** SUPPLIED INFORMATION follows **
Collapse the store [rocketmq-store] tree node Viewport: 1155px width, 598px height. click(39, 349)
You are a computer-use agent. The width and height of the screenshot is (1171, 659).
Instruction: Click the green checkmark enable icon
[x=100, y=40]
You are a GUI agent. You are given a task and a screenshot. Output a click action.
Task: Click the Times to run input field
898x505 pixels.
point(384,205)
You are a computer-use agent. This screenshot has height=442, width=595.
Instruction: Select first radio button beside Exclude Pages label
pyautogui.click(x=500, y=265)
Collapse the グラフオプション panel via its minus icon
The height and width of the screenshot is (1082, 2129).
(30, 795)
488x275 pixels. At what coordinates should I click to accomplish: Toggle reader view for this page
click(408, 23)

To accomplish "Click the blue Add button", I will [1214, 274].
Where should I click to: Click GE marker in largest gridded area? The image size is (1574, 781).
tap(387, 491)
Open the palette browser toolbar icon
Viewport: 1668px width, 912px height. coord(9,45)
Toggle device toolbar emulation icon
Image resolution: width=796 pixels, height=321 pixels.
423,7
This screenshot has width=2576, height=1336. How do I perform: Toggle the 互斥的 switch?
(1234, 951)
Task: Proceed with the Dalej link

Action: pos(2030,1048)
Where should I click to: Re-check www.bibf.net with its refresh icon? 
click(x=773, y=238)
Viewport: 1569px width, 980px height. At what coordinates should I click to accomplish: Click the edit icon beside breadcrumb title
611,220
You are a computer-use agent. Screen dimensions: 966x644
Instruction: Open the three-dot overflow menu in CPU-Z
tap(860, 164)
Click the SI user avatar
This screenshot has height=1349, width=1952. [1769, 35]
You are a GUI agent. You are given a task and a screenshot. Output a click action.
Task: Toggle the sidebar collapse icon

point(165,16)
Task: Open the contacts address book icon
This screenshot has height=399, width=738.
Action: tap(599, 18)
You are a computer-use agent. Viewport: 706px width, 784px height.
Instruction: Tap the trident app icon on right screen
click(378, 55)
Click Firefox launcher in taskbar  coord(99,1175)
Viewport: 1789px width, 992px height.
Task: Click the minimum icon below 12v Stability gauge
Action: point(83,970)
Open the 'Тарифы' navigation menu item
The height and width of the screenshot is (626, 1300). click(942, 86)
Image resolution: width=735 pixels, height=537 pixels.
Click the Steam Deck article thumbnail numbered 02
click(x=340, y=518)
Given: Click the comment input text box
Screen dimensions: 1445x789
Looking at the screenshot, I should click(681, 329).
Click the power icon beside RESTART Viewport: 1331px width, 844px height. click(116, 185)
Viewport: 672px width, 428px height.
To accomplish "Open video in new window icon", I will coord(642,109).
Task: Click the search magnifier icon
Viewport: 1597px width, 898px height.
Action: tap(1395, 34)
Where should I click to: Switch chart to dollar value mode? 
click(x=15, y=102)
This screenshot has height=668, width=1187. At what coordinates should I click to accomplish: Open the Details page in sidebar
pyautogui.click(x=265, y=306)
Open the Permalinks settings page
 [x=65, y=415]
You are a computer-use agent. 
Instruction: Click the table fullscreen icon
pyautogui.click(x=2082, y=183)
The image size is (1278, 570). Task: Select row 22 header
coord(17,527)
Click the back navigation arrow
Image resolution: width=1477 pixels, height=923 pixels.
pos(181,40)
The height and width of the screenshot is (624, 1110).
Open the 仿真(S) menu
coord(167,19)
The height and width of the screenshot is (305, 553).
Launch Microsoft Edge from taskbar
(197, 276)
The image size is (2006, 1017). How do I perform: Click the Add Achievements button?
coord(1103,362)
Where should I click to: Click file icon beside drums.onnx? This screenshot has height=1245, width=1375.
** End of SUPPLIED INFORMATION **
— WHAT TO DO —
The exercise is to copy out every line above that has the word "input" in it.

— TASK SOLUTION —
Task: Click the Times to run input field
Given: Click the comment input text box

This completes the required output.